• **Your objective**
From the entries below, write out exactly the lines between the line holding "The height and width of the screenshot is (249, 326)." and the line holding "Expand the Proof column", inclusive, excluding any pictures.

• **Stored records**
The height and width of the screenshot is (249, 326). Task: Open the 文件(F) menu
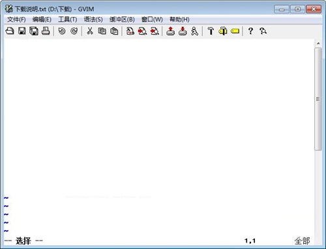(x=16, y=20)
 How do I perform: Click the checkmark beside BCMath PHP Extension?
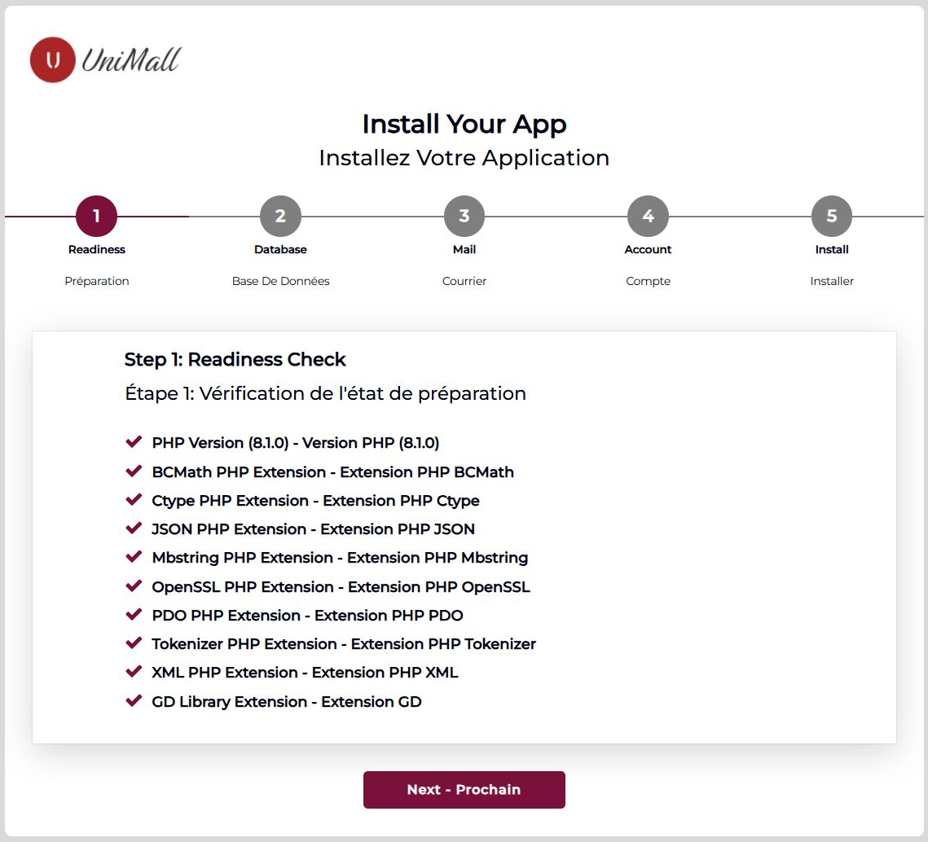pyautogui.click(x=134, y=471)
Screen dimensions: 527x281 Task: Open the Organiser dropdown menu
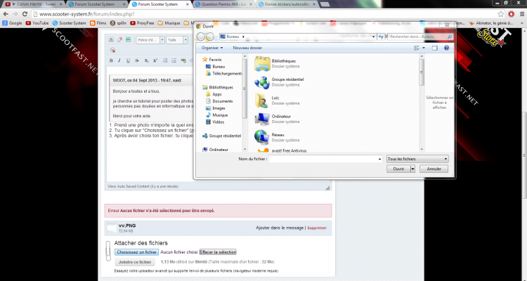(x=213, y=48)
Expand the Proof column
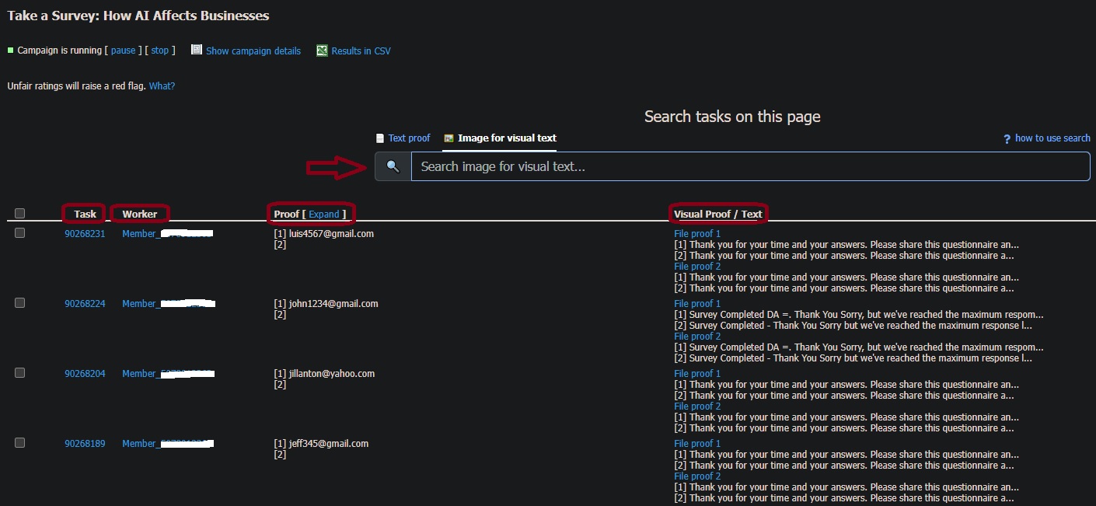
...
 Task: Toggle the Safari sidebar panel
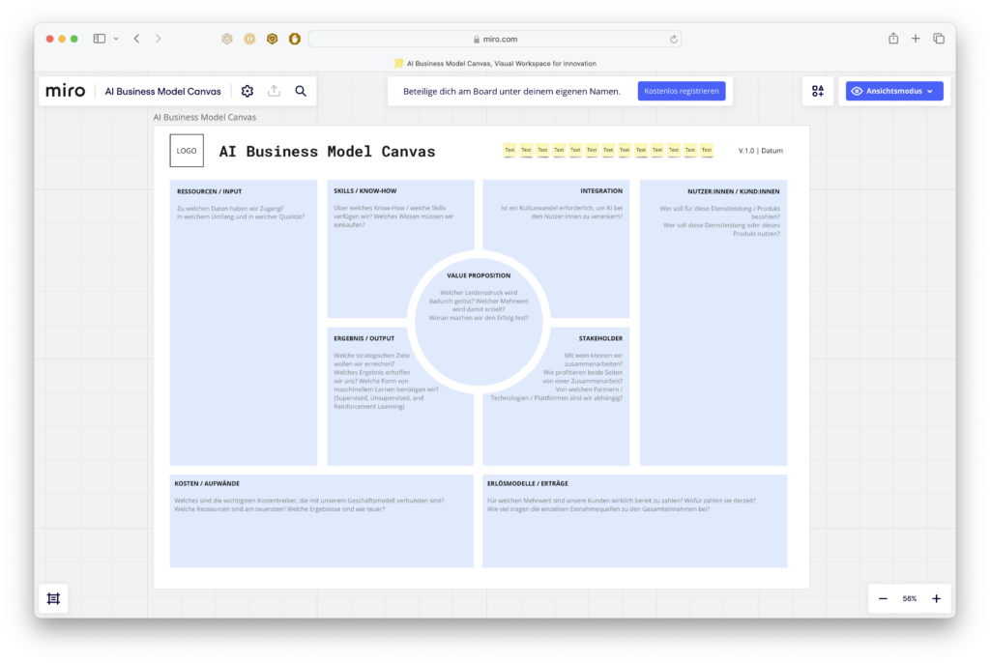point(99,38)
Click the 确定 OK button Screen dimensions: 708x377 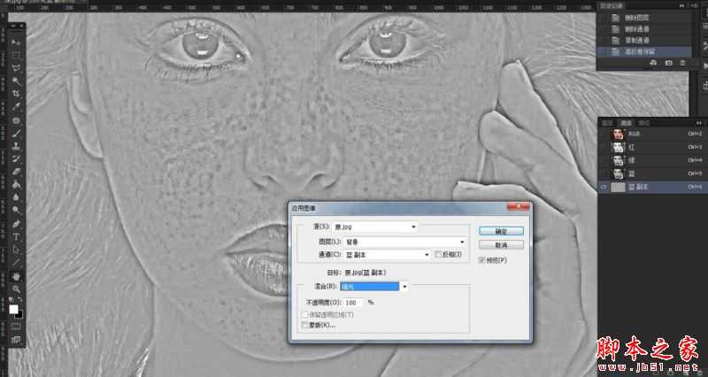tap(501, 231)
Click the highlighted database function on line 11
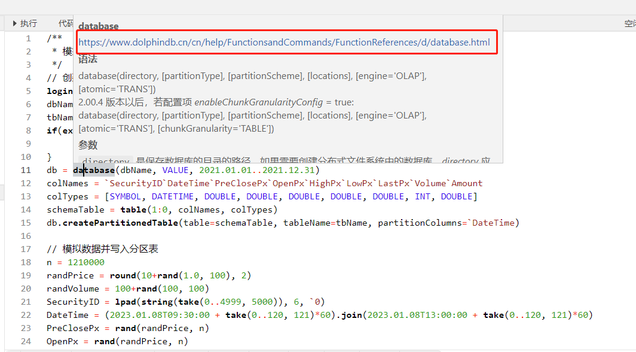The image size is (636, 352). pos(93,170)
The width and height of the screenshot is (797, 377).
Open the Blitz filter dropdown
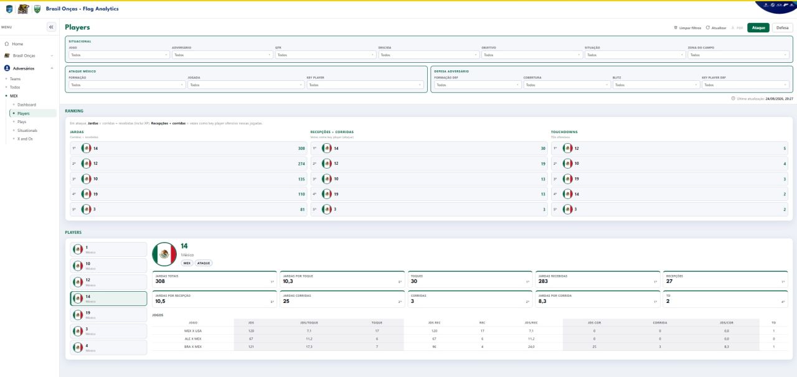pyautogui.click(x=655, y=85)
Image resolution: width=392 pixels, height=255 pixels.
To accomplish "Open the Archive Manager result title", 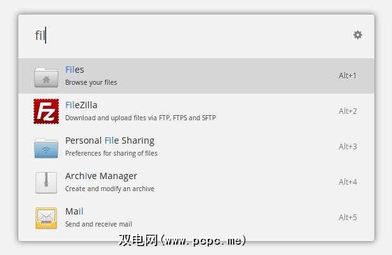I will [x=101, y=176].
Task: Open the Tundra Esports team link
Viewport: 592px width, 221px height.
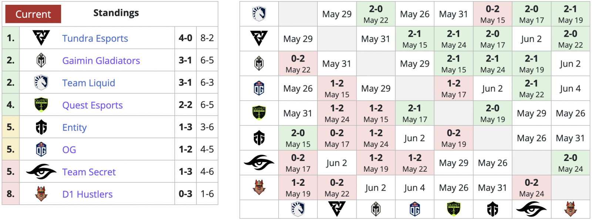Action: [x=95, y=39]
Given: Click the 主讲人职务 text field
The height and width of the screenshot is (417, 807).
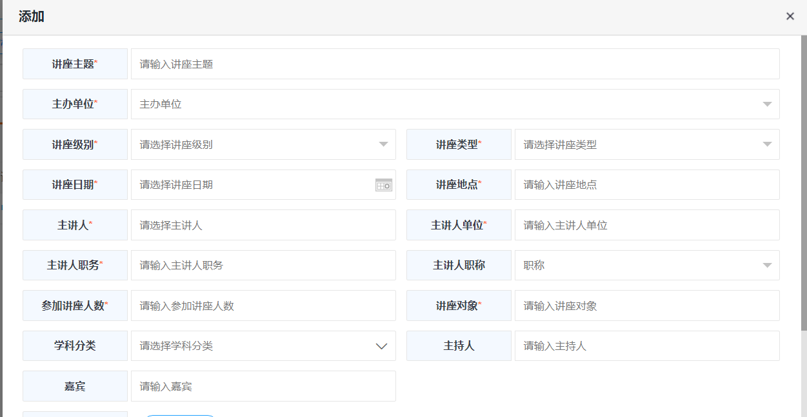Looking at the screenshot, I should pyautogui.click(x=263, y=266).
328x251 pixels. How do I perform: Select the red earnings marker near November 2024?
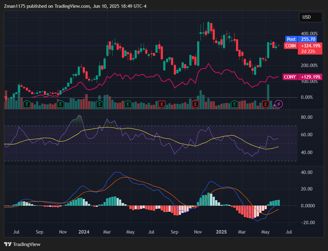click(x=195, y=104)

• **Result for this exercise**
The height and width of the screenshot is (249, 326). Task: Open the 文件(F) menu
(x=16, y=20)
 How do I perform: Click the checkmark beside BCMath PHP Extension?
pyautogui.click(x=134, y=471)
Screen dimensions: 527x281 Task: Open the Organiser dropdown menu
(x=213, y=48)
Expand the Proof column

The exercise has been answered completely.